Ce poisson ainsi préparé ne se vend point au poids, mais au compte. Les marchands l’envoient à Nantes. La consommation s’en fait par les gens de la campagne durant le tems des vendages. Les marchands de Nantes y vendent le cent de compte de ces raies depuis 70 jusqu’à 80 livres.

On vend séparément les têtes, que l’on nomme goules rondes ; on en fait des paquets de vingt têtes. Cette denrée est fort courue par ceux qui en font usage, & est regardée comme un mets délicat.

Raie, (Ecrit. & Comm.) trait ou ligne qui marque, qui sépare, ou qui diversifie les choses. Les livres des marchands ont différentes raies ordinairement de haut en-bas, pour marquer la position des chiffres suivant leur valeur en livres, sols & deniers. Voyez Livres des marchands. On trouve à cet article des modeles des différentes rayures à l’usage des livres de commerce. Diction. de comm.

Raies, terme de Charron, ce sont les barres de bois qui partent du moyen, & vont se terminer dans les mortaises des gentes ; ce sont les raies qui soutiennent toute la circonférence de la roue. Il en faut environ douze pour une grande roue, & six ou huit pour une petite. Voyez les fig. du Sellier, & les Pl. du Charron.

Raie, (Jardinage.) est une trace que l’on fait sur la terre, & c’est une vraie ligne tracée.

RAJEUNIR, voyez l’article Rajeunissement.

Rajeunir, en Jardinage, se dit de la maniere de procurer à un arbre une vigueur qui paroît lui manquer. On le taille à cet effet sur les branches de la nouvelle pousse, & l’on supprime la plus grande partie du vieux bois. Cette opération demande une main ménagere qui n’ôte point trop de branches, & les coupe vers la fin de l’automne. Ces plaies seront recouvertes avec de la terre humectée, appellée l’onguent de S. Fiacre, & on mettra un linge attaché autour des plaies les plus considérables.

On n’approuve nullement la maniere de quelques anciens jardiniers qui coupoient de grosses racines pour rajeunir un arbre. Ces grosses racines ôtées font mourir, suivant de bons physiciens, autant de branches, & c’est le vrai moyen de ruiner l’arbre en peu de tems.

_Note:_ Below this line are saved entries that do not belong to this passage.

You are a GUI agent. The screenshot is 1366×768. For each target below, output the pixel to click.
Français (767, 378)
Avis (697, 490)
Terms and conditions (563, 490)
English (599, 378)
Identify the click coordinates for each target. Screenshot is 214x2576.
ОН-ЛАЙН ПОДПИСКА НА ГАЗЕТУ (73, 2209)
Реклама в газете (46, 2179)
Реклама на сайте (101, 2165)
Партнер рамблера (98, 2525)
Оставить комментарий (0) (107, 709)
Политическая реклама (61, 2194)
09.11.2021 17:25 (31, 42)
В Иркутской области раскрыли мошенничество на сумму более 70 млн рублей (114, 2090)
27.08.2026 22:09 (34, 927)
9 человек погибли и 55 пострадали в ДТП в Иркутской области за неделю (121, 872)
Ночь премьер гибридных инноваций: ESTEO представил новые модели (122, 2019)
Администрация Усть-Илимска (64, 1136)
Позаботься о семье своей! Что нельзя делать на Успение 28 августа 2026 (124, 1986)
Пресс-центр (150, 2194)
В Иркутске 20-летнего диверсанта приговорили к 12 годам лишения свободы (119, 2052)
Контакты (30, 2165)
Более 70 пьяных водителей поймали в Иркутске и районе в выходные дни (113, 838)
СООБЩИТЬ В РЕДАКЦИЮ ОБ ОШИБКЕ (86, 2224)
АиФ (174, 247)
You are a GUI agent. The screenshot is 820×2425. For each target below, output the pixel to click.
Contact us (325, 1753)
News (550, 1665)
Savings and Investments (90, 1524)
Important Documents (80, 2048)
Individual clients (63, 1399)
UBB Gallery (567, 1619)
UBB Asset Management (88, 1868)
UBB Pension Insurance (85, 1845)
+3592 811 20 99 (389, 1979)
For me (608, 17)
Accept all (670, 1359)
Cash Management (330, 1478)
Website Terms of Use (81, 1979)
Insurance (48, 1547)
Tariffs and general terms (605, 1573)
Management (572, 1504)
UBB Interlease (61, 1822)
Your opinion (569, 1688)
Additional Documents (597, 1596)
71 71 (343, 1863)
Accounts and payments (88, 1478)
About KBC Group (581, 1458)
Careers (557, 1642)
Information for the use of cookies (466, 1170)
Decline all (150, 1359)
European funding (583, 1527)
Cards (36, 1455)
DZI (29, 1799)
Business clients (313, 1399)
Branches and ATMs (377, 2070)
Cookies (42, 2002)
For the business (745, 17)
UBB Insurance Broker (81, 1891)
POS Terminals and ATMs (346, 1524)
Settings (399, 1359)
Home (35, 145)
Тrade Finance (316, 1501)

RAJEUNISSEMENT, s. m. (Médecine.) sortir de l’état languissant d’une affreuse caducité ; quitter les incommodités, les rides, la foiblesse, la maigreur qui en sont les compagnes inséparables ; cesser de ressentir un froid continuel, image terrible & avant-coureur de celui de la mort ; retirer enfin un pié chancelant déja engagé dans la fosse pour rentrer dans le printems d’une riante jeunesse, pour recommencer la carriere des plaisirs & des jeux, pour reprendre avec facilité l’exercice complet de toutes les fonctions de l’esprit & du corps, & en même tems la force, la vigueur, la santé, & tous les agrémens qui sont attachés à cet âge charmant, & pouvoir enfin se préparer une longue chaîne de jours purs & sereins : telle est la révolution prodigieuse qui transforme le vieillard en jeune homme ; telle est la perspective séduisante que présente le rajeunissement, objet bien capable d’attirer les desirs empressés des foibles humains ; l’art précieux de produire ces grandes merveilles si célebres par les poëtes, s’est enfin réalisé dans l’imagination échauffée des Alchimistes ; entraînés par un enthousiasme présomptueux, ils se sont crus les arbitres de la vie & de la mort, les maîtres de faire revivre les plantes desséchées, de multiplier leurs fruits, de changer & transformer les saisons & les âges, &c.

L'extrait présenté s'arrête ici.